If the newsroom needed extra help, this responsibility should have fallen on the owners of the paper. Why did a foundation reward a publication that has shown an inexcusable disregard for its reporters and editors, not to mention readers?

The Ford Foundation should be commended for demonstrating its concern about the plight of daily newspapers. It made its worries clear a few months ago with a $1 million grant to the Los Angeles Times, and now it plans on going beyond the Post grant with other awards to local newspapers.

But Ford should focus more on long-term remedies than on plugging short-term gaps in reporting at established newspapers whose publishers should foot the bill for good journalism.

Investing in part ownership with some of these papers could stabilize their finances and put a stop to the mindless layoffs of outstanding reporters. So could the creation of sizable endowments to back up dailies that are at risk, arrangements that could resemble the relationship between the profit-making Tampa Bay Times and the Poynter Institute. And, in some cases, the foundation could buy an important daily newspaper or two and convert them into nonprofits with endowments to support their operations.

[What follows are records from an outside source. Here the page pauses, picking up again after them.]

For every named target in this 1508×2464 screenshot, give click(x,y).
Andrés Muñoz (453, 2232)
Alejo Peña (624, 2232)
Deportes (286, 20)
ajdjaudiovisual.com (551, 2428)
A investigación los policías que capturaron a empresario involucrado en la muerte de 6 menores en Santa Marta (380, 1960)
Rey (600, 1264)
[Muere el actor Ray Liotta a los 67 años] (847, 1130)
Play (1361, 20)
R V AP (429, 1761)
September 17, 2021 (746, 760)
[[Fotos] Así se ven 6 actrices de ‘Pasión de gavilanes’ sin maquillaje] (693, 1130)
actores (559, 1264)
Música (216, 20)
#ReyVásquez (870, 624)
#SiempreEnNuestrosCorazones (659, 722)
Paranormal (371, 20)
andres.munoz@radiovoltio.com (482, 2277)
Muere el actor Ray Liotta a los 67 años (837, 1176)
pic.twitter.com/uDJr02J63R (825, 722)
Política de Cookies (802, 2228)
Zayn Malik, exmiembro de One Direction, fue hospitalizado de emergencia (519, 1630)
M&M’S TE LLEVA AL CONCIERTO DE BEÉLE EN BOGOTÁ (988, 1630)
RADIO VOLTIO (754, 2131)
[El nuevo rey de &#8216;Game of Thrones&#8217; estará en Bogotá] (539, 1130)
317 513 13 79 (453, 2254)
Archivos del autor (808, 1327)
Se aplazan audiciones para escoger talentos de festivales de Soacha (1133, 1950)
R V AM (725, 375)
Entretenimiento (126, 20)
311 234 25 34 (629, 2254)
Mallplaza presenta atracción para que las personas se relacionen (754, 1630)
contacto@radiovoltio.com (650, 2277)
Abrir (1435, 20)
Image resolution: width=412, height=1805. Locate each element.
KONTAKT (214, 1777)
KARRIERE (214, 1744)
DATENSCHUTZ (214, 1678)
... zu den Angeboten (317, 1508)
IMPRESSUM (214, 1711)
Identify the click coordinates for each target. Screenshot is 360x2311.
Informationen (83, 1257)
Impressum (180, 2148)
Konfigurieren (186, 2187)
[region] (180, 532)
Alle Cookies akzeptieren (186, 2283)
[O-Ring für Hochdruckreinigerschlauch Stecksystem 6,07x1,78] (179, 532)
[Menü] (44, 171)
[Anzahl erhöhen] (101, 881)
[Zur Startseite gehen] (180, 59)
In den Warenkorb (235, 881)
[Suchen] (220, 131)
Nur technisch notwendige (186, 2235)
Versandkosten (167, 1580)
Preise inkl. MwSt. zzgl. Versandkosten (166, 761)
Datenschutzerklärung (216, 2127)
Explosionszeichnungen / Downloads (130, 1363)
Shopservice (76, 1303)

Such efforts, however, would require large amounts of money and possibly collaborations with other foundations and wealthy donors. Saving America's daily newspapers can't be done on the cheap. Ford and many other large foundations have the resources to do just that. But they have to decide whether they are serious about this as a major priority or whether they are content with just dribbling out a few dollars that will not accomplish much of anything.